[Recorded data]
■ ■ ■

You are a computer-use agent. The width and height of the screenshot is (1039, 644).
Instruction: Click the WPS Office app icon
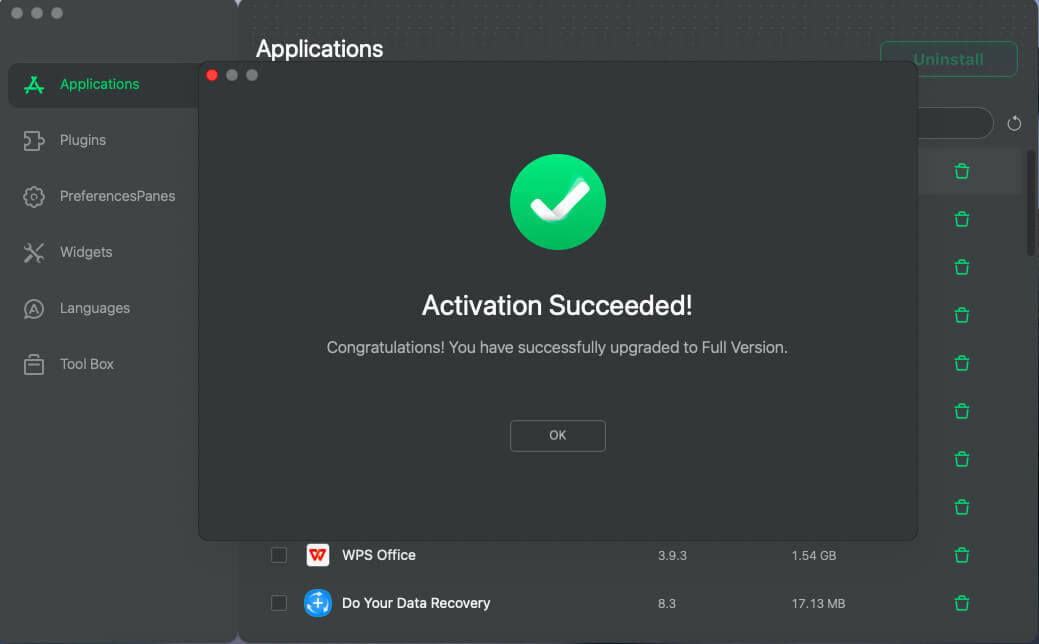[x=317, y=555]
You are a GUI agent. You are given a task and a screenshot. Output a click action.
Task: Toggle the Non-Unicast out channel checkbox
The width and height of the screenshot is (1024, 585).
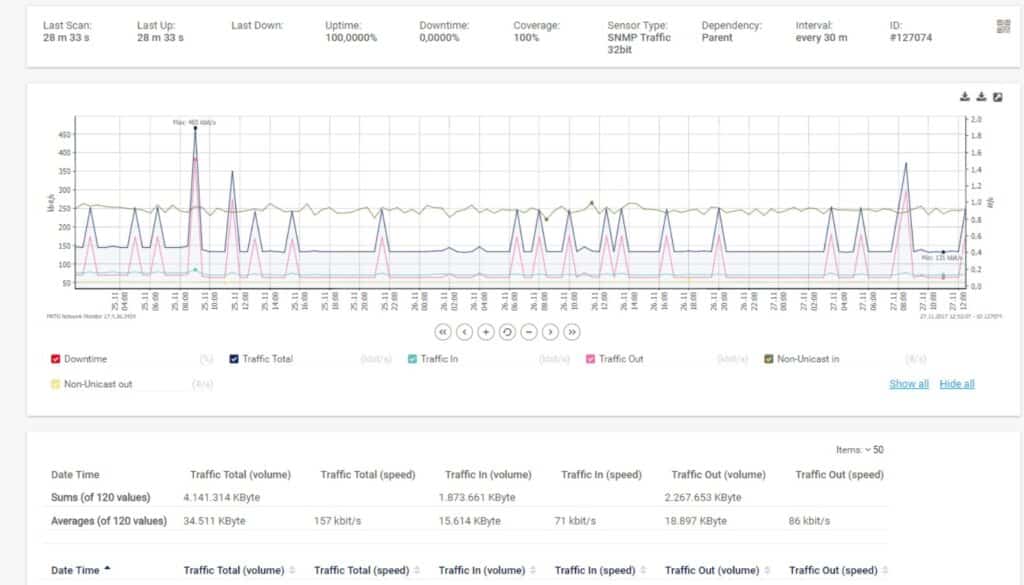(x=56, y=384)
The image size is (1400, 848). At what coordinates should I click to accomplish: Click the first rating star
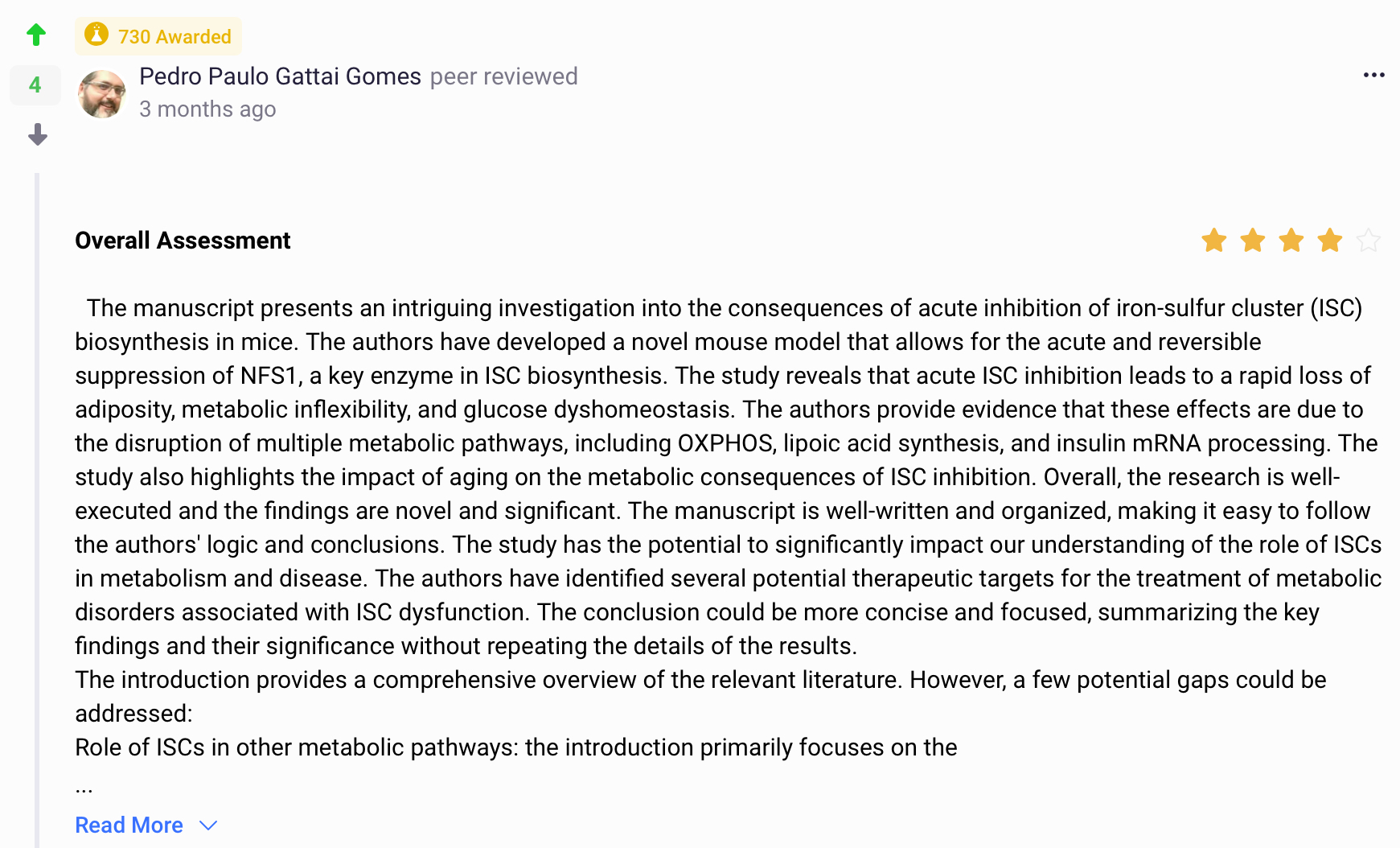point(1213,241)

■ ■ ■

TASK DETAILS:
Every line from the one containing "Task: Toggle the" to the final line of the records should be duplicated exactly; no picture is to be copied.

ANSWER FOR THIS EXERCISE:
Task: Toggle the Non-Unicast out channel checkbox
The width and height of the screenshot is (1024, 585).
(x=56, y=384)
The image size is (1400, 848). At what coordinates should I click to accomplish: Click the first rating star
point(1213,241)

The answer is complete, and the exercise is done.